Your tasks
a) Using the Michigan wine distributor article below, decide whether each statement agrees with it: (i) Mitten Wine Logistics distributes wines from other states along with Michigan wines; (ii) Eddie Baur and Scott Fochtman host tastings in stores; (iii) Mitten already serves half of Michigan's wineries. Answer yes or no for each and quote the words of the article that decide it.
b) Carry on the Michigan wine distributor article below, picking up after its last highlight.

═════ Selection

Unusual new distributor spurs in-state sales

 
by Cari Noga
 
 
    HIGHLIGHTS
     

     
  • Mitten Wine Logistics is a 1-year-old distributorship that handles Michigan wines exclusively, within Michigan, to serve the state's vintners who believe their products are low priorities for most distributors.
     
  • Mitten believes a personal approach is the only way to win over retailers unfamiliar with Michigan wines. Partners Eddie Baur and Scott Fochtman host tastings in stores, train employees and introduce retailers to Michigan wines.
     
  • With 14 client wineries currently, Mitten forecasts that it will serve half of Michigan's 50 wineries by its second anniversary in April 2008 and own a second, bonded warehouse in the metro Detroit area.

══════════
═════ Listed records

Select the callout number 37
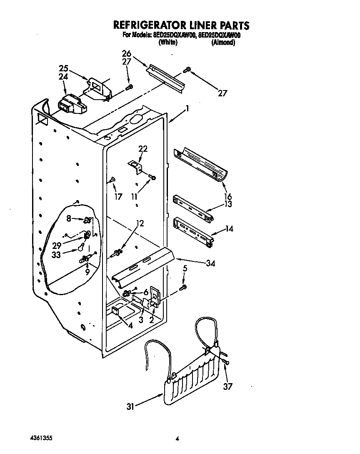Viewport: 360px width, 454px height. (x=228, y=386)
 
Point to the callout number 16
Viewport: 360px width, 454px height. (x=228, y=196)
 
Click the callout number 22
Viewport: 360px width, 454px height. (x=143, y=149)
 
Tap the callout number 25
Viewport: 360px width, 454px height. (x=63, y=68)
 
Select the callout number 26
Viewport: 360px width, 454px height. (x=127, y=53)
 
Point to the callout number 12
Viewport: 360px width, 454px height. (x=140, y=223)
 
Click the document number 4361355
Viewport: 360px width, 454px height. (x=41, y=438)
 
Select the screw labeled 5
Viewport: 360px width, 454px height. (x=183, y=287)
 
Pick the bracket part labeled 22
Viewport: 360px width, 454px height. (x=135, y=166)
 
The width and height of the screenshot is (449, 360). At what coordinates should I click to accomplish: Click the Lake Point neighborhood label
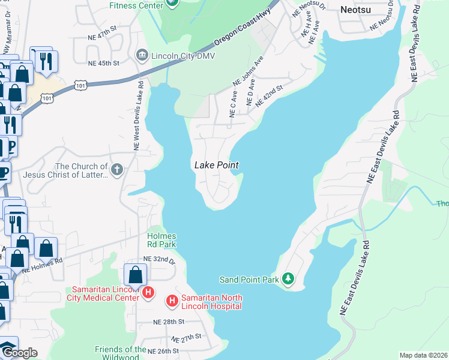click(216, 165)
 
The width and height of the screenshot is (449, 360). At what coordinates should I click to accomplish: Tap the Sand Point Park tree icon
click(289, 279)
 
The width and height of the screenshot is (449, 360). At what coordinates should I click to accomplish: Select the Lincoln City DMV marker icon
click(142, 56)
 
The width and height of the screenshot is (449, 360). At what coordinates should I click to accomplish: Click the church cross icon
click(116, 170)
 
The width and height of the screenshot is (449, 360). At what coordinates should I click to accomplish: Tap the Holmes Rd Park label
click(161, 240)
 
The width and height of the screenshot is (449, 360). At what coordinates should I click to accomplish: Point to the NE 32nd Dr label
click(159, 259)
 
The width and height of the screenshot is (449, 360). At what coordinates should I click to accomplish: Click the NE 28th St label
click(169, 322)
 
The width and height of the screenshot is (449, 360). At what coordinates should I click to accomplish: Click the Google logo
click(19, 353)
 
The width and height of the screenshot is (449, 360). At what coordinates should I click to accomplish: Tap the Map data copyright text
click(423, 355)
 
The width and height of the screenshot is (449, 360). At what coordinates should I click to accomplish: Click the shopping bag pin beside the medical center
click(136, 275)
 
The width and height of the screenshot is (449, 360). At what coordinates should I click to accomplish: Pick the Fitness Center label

══════════

Answers in order
a)
(i) No: "handles Michigan wines exclusively, within Michigan"
(ii) Yes: "Partners Eddie Baur and Scott Fochtman host tastings in stores"
(iii) No: "With 14 client wineries currently, Mitten forecasts that it will serve half of Michigan's 50 wineries by its second anniversary in April 2008"

b)
As the only winery in Michigan's remote Upper Peninsula, and more than 400 miles from the wine consumers concentrated in Detroit, marketing and brand recognition were big issues for Mackinaw Trail Winery, which sold just 4,000 cases of wine last year.

Over the next two years, however, owner and winemaker Ralph Stabile plans to double his production. He credits the expansion to a single factor: The launch of Mitten Wine Logistics, a year-old distributor specializing exclusively in Michigan wines. (It's named for the distinctive, mitten-like shape of Michigan's lower peninsula, as seen on a map.)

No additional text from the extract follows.